:: SELECTED PASSAGE ::
= = = = =
August Schmarsow (26 May 1853, Schildfeld – 19 January 1936, Baden-Baden) was a German art historian.

Biography 
He was born in Schildfeld (now part of Vellahn), Mecklenburg-Schwerin, and was educated in Zürich,  Strassburg and Bonn.  He became docent of the history of art at Göttingen in 1881, professor there in 1882, at Breslau in 1885, and went to Florence in 1892, and thence to Leipzig in 1893.

In 1888 he founded the Kunsthistorisches Institut in Florenz (Institute for the History of Art, Florence), an institution to promote original research in the history of Italian art, now part of the Max Planck Society, a German state institution.
= = = = =
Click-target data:

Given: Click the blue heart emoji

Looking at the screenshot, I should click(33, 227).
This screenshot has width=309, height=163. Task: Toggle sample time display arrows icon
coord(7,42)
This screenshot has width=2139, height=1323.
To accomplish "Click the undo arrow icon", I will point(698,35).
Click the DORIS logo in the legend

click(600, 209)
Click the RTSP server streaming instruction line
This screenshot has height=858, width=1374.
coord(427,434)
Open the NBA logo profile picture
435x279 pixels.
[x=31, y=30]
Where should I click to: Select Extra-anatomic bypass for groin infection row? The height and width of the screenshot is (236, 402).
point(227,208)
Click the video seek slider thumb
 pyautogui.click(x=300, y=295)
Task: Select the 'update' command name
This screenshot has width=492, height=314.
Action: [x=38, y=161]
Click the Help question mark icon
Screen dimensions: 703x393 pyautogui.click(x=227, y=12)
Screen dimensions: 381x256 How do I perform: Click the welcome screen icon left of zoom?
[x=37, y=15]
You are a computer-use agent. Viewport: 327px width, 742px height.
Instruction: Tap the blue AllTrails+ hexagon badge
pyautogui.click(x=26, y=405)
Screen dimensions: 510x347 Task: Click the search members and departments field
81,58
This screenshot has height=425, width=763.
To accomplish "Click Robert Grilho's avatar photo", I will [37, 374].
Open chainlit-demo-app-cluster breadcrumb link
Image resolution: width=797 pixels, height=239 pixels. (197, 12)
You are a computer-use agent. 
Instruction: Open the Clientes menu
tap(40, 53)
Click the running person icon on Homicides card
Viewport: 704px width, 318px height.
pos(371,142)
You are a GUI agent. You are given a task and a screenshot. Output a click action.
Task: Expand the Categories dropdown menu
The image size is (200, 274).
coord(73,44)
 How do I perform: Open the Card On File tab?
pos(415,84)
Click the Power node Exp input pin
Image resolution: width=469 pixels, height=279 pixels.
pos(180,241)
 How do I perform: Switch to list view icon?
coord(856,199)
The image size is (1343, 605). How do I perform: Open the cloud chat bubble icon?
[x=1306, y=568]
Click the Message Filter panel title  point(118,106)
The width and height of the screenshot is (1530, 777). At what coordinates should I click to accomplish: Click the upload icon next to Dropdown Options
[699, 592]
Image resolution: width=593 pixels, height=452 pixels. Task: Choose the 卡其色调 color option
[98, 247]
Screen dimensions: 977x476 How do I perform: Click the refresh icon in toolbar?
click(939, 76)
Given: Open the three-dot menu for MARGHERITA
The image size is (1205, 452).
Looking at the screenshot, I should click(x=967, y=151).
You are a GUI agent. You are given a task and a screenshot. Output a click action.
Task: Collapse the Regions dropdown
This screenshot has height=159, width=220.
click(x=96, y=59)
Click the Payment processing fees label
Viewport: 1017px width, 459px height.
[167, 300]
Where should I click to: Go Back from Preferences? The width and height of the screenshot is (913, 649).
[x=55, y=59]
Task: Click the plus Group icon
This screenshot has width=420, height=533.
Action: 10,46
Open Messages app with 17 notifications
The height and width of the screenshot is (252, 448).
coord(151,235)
= = = = =
:: PROBLEM ::
Return the passage of the August Schmarsow biography from "August Schmarsow (26" up to and including "German state institution.", word for word. The material above is separate from the biography of August Schmarsow.

:: EXERCISE ANSWER ::
August Schmarsow (26 May 1853, Schildfeld – 19 January 1936, Baden-Baden) was a German art historian.

Biography 
He was born in Schildfeld (now part of Vellahn), Mecklenburg-Schwerin, and was educated in Zürich,  Strassburg and Bonn.  He became docent of the history of art at Göttingen in 1881, professor there in 1882, at Breslau in 1885, and went to Florence in 1892, and thence to Leipzig in 1893.

In 1888 he founded the Kunsthistorisches Institut in Florenz (Institute for the History of Art, Florence), an institution to promote original research in the history of Italian art, now part of the Max Planck Society, a German state institution.